A team of senior officials from Brussels have been in the country for the last 10 days on a fact-finding mission, the EU embassy said in a statement.
“The mission has focused on the status of the implementation of 27 international conventions of which Sri Lanka is a signatory,” it said.
“Progressive implementation of the conventions is the condition for continued preferential access to the European Union market – the world’s largest and Sri Lanka’s biggest export market – under the GSP Plus.”
"The excellent cooperation by the Government is a reminder of how much the situation has changed in the country over the last two and a half years, including real advances in human rights,” Ambassador Tung-Lai Margue said after meeting Prime Minister Ranil Wickremesinghe:
“But there are still important concerns about the lack of concrete progress in key areas. Torture has to stop.”
Tung-Lai Margue said it is of paramount importance the government delivers on its commitments, including replacing the Prevention of Terrorism Act with counter-terrorism legislation consistent with international standards and allowing people in custody to have access to a lawyer from the point of arrest.
“Clarifying the fate of those who disappeared at the end of the war and speeding up the return of land will help to restore confidence, particularly in the North and East, in the policy of national reconciliation."

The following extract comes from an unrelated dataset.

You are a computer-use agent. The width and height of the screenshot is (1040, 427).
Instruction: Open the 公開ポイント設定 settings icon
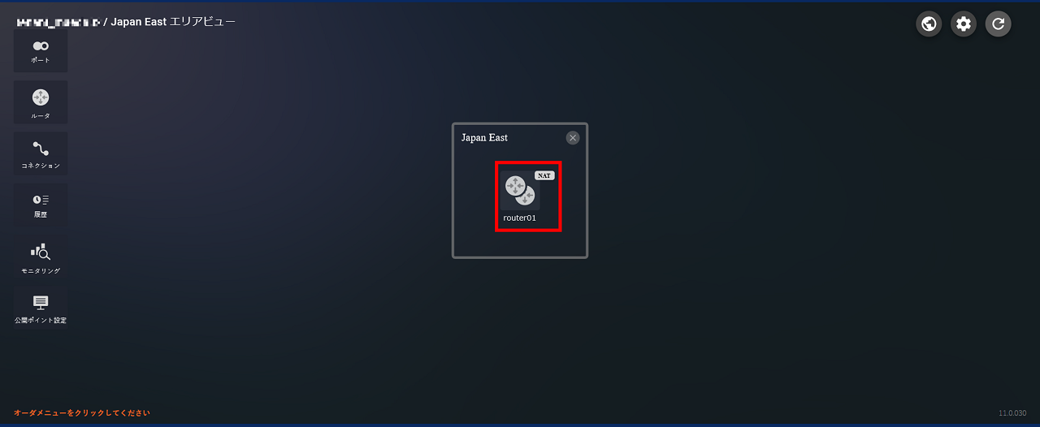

The visiting EU team had meetings with government ministers, civil society, trade unions and international organisations.
They also travelled to Jaffna and Kilinochchi to meet the Chief Minister of the Northern Province and hear the views from civil society, including a number of human rights activists.
The EU statement said concerns were also raised about continued discrimination against women and girls and against lesbian, gay, bisexual and transgender Sri Lankans.
The assessment, along with that of the other countries benefitting from GSP Plus, will be published in January 2018 and will be considered by the European Parliament and the Council of Ministers.